Buffalo Bill Dam
44 30 05.3 N, 109 10 59.4 W
From what was once anthill, buffalo skull, cactus, and sagebrush-dotted flats, irrigation has transformed the project area into a lush, productive landscape."
- Gilbert Stamm, Commissioner of Reclamation, 1973
The Buffalo Bill Dam, known as the Shoshone Dam until 1946, was the first mass concrete dam in America. At nearly 325 feet high, it was also the tallest dam in the world at the time of completion.
This was one of the first arch dams in the U.S. to be designed using a mathematical method of analysis. For the Buffalo Bill Dam, consulting engineer Edgar Wheeler considered changing water surface elevations, variation in temperature and deflection issues. This allowed him to determine the distribution of loads both horizontally and vertically. This was the forerunner of the Trial-Load Method of arch dam stress analysis which is the predecessor of today's computerized systems.

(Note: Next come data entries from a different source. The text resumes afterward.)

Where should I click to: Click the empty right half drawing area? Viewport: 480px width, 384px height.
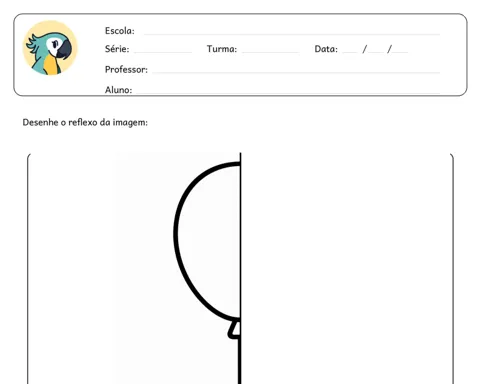point(346,268)
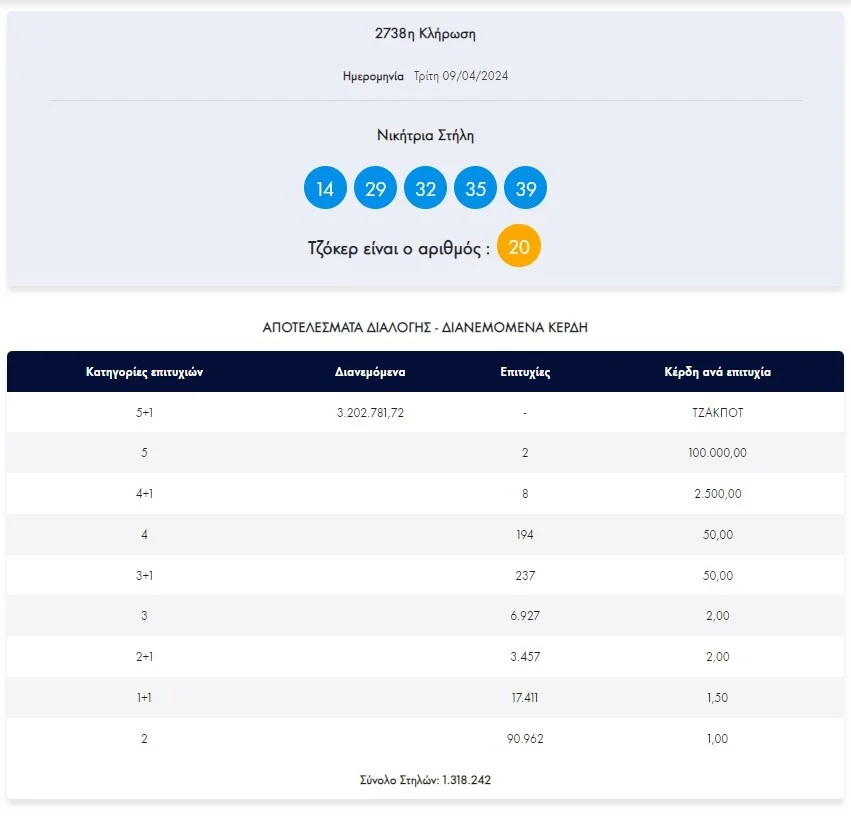Click the blue winning number 29 ball

point(375,189)
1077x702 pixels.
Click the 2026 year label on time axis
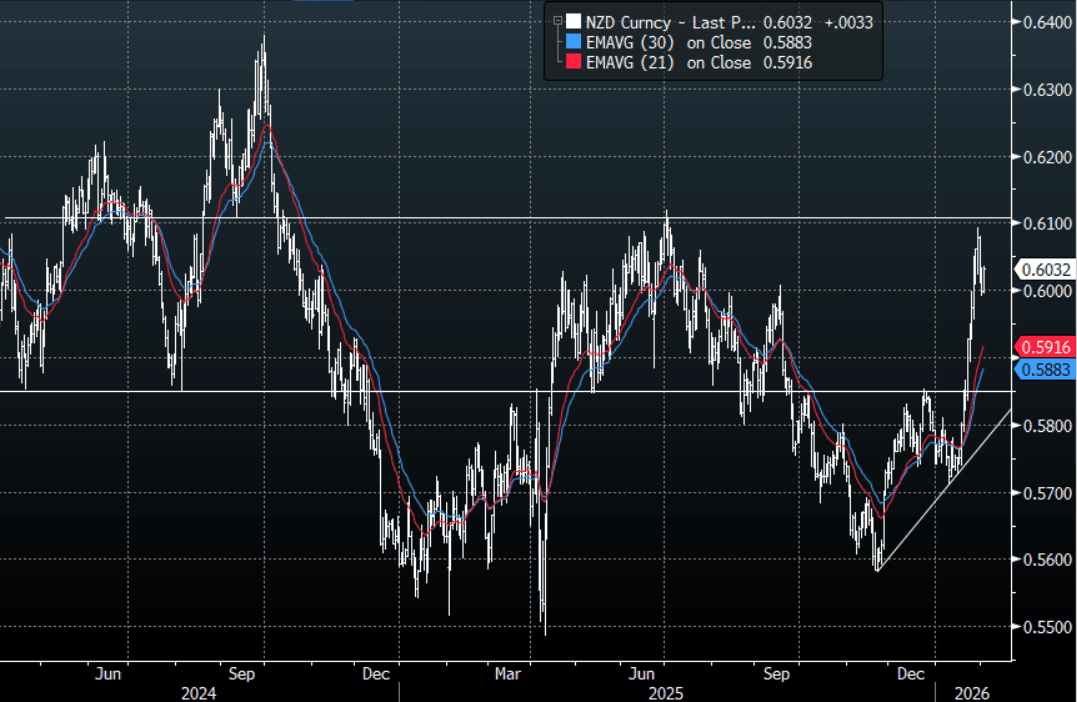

The dam is a constant-radius arch concrete structure with a radius of 150 feet and a crest length of 200 feet. Twenty-five percent of the dam is composed of hand-placed rocks, called plum stones, weighing 25 to 200 pounds each.
Facts
- Concrete was placed and cured despite below-zero temperatures, requiring steam fittings to carry heat to the construction site.
- To excavate the dam abutments on the sheer walls of the canyon, workmen risked their lives, hanging from spider lines connected to cableway towers.
- Manpower was limited on the sparsely populated frontier. Contractors and laborers had to be imported and trained.
- Thousands of tons of materials had to be delivered to the site over the precipitous canyon road.
- In, 1988-1993, the height of the dam was raised by 25 feet to a total height of 350 feet.